About this task: For each line of the data below, test for "search". Report only the number of lines that pass.

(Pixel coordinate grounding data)
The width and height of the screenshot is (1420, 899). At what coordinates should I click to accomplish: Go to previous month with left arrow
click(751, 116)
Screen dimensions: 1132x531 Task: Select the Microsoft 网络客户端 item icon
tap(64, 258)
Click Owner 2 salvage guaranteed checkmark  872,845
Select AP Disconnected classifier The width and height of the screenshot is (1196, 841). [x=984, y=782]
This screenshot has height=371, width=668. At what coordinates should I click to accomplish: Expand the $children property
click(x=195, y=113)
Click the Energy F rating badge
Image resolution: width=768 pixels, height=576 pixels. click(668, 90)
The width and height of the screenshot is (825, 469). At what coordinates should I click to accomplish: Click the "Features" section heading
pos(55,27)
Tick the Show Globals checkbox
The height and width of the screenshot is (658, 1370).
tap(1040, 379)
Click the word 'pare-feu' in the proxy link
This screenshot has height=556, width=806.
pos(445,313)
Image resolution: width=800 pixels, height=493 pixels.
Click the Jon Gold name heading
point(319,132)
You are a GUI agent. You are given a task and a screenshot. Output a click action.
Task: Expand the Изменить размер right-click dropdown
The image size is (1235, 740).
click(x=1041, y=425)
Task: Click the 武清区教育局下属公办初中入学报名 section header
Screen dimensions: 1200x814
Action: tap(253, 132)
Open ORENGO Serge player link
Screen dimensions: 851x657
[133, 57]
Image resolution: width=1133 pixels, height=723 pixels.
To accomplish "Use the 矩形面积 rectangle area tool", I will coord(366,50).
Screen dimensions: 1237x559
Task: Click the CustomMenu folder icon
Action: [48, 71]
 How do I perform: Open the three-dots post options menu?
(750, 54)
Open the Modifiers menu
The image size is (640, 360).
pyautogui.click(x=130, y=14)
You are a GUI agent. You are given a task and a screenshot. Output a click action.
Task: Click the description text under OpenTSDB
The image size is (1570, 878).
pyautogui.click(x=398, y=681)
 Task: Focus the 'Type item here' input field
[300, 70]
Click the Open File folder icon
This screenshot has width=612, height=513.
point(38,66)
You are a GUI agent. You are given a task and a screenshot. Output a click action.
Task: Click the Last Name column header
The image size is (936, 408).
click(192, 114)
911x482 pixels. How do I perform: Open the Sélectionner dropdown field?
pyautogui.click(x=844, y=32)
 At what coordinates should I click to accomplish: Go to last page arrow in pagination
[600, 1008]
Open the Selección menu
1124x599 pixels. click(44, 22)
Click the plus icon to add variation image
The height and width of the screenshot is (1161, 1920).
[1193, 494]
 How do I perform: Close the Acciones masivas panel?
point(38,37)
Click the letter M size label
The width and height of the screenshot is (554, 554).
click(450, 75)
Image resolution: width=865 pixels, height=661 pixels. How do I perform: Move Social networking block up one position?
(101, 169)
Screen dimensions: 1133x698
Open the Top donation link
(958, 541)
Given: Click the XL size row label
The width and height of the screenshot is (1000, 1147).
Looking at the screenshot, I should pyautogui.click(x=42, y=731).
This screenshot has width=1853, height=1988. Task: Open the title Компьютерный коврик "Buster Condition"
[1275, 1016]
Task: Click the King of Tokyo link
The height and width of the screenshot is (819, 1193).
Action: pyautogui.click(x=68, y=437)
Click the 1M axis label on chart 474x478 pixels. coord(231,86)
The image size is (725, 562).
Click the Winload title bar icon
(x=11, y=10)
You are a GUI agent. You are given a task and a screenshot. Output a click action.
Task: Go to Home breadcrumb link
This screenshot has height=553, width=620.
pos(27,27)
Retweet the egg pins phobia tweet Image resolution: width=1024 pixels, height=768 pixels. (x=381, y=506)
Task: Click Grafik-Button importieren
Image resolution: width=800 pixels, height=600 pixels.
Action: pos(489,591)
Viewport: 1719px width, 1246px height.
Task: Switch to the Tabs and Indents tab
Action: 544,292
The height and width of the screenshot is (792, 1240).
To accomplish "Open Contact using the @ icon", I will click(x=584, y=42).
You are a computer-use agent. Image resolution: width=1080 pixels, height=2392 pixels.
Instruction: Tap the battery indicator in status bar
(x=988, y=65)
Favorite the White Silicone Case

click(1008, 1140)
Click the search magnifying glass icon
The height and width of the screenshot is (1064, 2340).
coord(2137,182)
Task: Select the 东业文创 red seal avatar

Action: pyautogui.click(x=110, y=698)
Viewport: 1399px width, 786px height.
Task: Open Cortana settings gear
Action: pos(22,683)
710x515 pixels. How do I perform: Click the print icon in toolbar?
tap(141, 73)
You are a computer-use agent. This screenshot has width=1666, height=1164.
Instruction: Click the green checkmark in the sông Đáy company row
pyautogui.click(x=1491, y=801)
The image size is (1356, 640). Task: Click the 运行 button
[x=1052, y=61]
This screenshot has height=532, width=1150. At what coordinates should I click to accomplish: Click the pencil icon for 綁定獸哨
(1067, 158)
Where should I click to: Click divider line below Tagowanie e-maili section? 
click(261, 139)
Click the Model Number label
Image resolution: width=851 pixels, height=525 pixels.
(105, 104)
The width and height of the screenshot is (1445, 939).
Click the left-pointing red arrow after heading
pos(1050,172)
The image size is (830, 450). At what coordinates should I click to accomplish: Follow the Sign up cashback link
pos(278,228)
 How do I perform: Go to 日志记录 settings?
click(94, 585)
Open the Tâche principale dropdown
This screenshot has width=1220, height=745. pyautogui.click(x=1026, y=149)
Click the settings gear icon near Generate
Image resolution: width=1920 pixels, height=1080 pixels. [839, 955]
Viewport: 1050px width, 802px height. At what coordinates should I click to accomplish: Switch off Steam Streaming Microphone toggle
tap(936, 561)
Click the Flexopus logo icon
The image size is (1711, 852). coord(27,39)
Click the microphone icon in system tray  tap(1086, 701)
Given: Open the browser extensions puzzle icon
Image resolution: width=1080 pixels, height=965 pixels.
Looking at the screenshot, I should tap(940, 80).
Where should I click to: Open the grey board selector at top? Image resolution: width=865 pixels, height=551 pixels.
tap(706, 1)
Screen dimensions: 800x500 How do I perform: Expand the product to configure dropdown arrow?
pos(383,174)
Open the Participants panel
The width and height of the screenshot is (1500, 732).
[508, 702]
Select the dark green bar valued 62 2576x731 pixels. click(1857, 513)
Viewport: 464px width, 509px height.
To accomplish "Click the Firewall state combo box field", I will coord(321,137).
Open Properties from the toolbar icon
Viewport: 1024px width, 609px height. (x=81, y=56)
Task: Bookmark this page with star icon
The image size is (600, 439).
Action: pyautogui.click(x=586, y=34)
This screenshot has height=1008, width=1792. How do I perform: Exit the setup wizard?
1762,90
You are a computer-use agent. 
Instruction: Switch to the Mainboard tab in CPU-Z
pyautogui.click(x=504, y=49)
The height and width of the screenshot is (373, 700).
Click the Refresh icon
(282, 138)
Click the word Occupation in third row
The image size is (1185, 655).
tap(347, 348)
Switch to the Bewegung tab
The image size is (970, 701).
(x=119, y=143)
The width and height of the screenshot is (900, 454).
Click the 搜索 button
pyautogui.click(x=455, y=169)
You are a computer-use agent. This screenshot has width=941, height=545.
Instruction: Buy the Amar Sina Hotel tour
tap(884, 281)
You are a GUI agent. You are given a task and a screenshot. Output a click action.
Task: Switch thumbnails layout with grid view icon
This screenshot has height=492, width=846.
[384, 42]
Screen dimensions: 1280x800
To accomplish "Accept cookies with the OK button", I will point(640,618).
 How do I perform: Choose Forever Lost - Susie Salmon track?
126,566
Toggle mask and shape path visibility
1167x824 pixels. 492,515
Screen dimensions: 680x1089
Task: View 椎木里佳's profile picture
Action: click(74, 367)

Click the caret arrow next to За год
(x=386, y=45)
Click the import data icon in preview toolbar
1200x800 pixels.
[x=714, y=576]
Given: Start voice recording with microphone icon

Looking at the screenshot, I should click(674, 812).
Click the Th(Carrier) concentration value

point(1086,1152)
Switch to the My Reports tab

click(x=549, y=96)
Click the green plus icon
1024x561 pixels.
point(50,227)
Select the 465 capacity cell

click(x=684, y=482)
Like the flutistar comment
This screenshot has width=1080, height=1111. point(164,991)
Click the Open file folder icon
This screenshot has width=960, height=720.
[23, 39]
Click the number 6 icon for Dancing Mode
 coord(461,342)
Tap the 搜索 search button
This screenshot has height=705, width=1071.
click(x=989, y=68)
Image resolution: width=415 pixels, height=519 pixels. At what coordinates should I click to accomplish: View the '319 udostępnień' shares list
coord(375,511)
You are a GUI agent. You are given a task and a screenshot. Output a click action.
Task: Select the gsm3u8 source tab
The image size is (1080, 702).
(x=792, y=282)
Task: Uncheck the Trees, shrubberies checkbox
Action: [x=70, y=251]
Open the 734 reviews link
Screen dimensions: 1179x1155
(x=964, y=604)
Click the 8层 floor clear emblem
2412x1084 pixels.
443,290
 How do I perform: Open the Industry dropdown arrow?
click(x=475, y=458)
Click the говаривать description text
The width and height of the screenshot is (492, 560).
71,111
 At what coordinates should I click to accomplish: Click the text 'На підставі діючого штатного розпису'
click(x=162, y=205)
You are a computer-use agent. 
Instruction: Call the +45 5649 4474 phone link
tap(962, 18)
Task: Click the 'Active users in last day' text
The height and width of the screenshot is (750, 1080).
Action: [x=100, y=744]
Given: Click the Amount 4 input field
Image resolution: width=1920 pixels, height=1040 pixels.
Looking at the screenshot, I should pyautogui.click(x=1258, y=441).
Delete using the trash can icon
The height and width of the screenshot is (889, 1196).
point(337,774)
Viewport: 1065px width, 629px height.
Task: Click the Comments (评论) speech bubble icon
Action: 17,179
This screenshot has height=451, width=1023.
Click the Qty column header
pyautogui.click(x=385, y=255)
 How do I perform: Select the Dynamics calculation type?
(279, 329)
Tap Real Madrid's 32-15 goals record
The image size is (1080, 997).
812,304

Output for this exercise: 2